[SOURCE RECORDS — start]

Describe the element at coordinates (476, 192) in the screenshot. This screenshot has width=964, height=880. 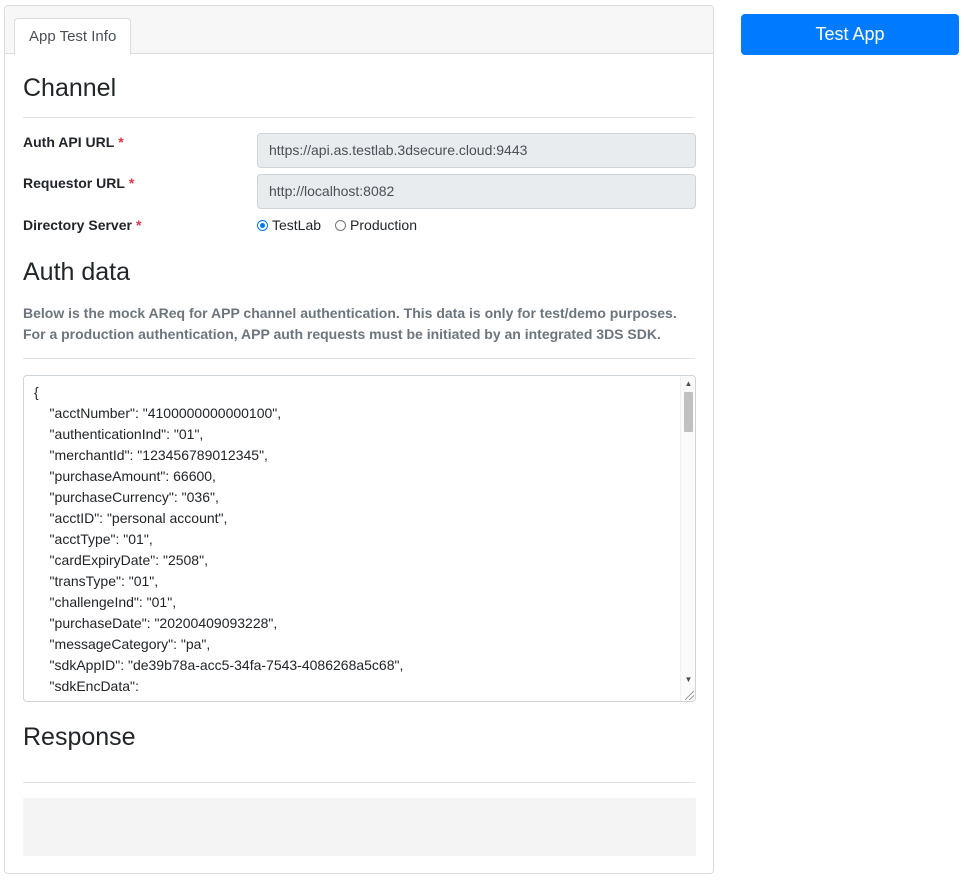
I see `requestor-url-field: http://localhost:8082` at that location.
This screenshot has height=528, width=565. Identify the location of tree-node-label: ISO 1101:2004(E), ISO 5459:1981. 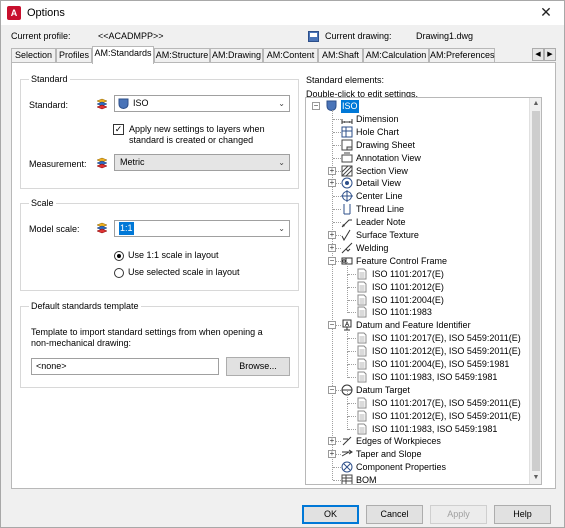
(441, 364).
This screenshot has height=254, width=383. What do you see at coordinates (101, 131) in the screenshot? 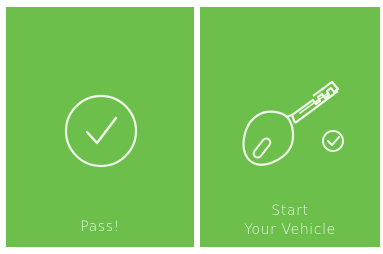
I see `check-circle-icon` at bounding box center [101, 131].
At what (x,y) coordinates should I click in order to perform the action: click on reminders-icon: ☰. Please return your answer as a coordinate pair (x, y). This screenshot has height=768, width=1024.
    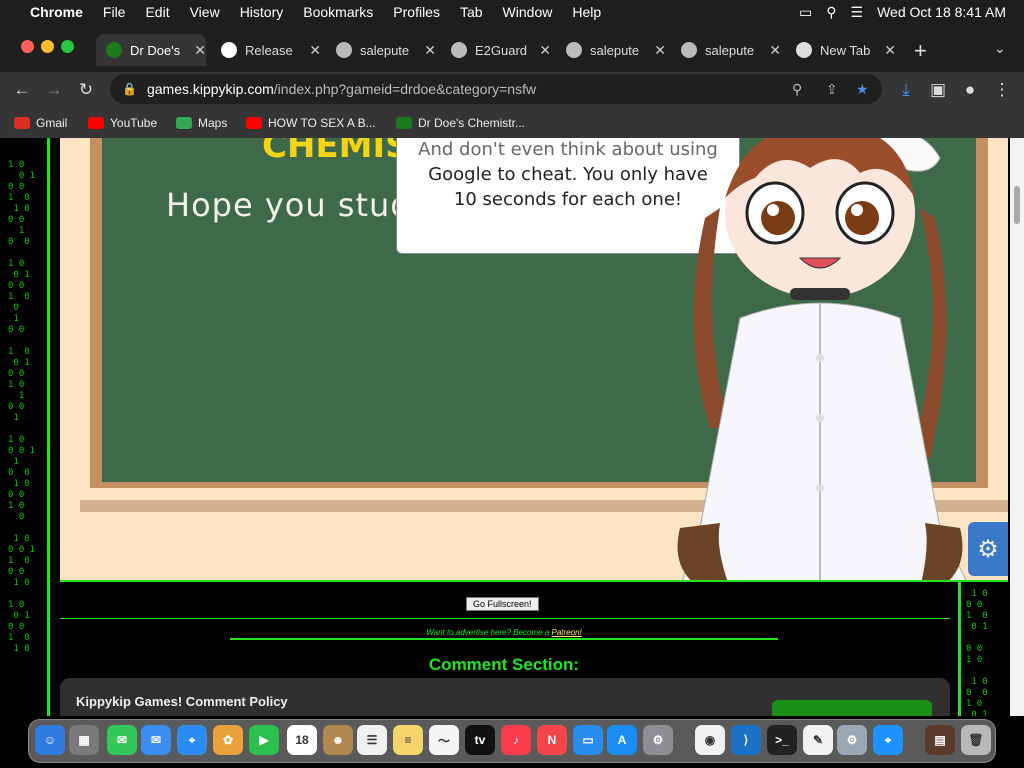
    Looking at the image, I should click on (372, 740).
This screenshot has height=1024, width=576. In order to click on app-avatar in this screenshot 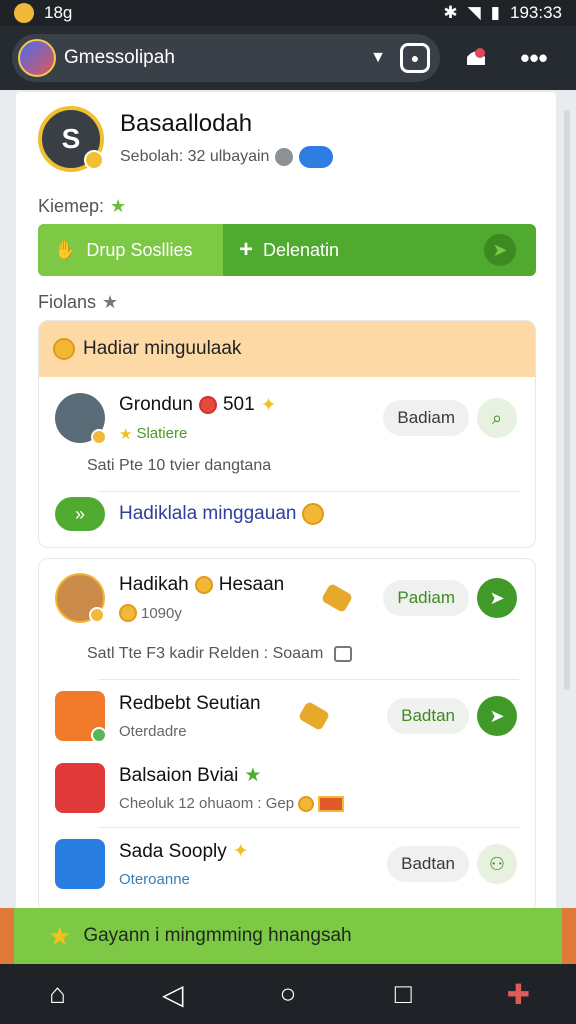, I will do `click(37, 58)`.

[SOURCE RECORDS — finish]

■ **EXERCISE**
Format the rows from the beginning through the line containing "Looking at the" as a JSON list of strings, one string per line and no blank lines. Omit the pictures from the list.

■ **EXPECTED ANSWER**
[
  "Describe the element at coordinates (476, 192) in the screenshot. This screenshot has width=964, height=880. ",
  "I see `requestor-url-field: http://localhost:8082` at that location.",
  "This screenshot has height=528, width=565. Identify the location of tree-node-label: ISO 1101:2004(E), ISO 5459:1981. ",
  "(441, 364).",
  "This screenshot has height=254, width=383. What do you see at coordinates (101, 131) in the screenshot? ",
  "I see `check-circle-icon` at bounding box center [101, 131].",
  "At what (x,y) coordinates should I click in order to perform the action: click on reminders-icon: ☰. Please return your answer as a coordinate pair (x, y). This screenshot has height=768, width=1024.",
  "    Looking at the image, I should click on (372, 740)."
]